((Written in tandem with The Doctor's mun, who may be contacted at AOL s/n DWFifthDoc.))
It was in the afternoon, on a hot day, when the man walked into Mai's shop. And despite it being a hot day, he was still wearing a pullover and a frock coat. All in tans and creams with a dash of red or black, and with a fine mess of floppy blond hair, the young man looked... well, frankly, he didn't look so out of place in Rhy'Din. Even with a piece of celery pinned to his lapel. Sure, there was something sort of strange about using a vegetable as a clothing accessory, but probably no stranger than sharing a realm with dragons, dwarves and elves.
"Hullo?" he asked, his eyebrows up as he peered around the room, his hat held in front if him by two hands.

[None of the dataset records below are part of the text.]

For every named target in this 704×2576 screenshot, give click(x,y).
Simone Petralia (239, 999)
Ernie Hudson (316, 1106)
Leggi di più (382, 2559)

Harold Lee was reasonably on edge, honestly, since the longshot message landed results. He probably jumped a little when the man entered, and he laid down his pen, eyebrows up expectantly.
Damn. Jamie had given a cursory description of the Doctor, and this clearly was not him. Harold stood to offer the man service, anyway, hiding his weird mix of trepidation and disappointment. He'd gotten pretty good at the whole customer service thing since Mai had taken a bit of a backseat at the shop, even if he didn't particularly enjoy it.
"Uh, hi. Can I help you with anything?"
"I'm looking for Jamie McCrimmon," the man answered, with a pleasant sort of smile. He looked at Harold curiously for a moment, his head moving forward a fraction as he asked, "Have you seen him?"
Harold narrowed his eyes in confusion, not entirely sure he should be giving Jamie's whereabouts to a stranger, but he shook it off. "Ah, yeah-- well. No. But he's supposed to come by today. Usually does. You, uh-- a friend?" He gestured vaguely.
"He may have mentioned me." The man broke into a much brighter smile, offering his hand out and holding his hat in the other. "I'm the Doctor."
"Oh." Harold blinked, his smile wavering as it grew. His first thought was really convincing dye job. Well, that, and he was slowly realizing that the flash of green on the lapel was not, indeed, a flower. He gestured back at the desk where his PADD lay. "So-- so-- yeah." Nice job. He tried again, looking down for a second. "Uh, sorry. He's-- yeah, he's mentioned you. Half of Rhy'din probably knows he's looking for you, and that's only 'cause he hasn't pinned down the other half to listen. I'm-- I'm Harold." He extended a hand.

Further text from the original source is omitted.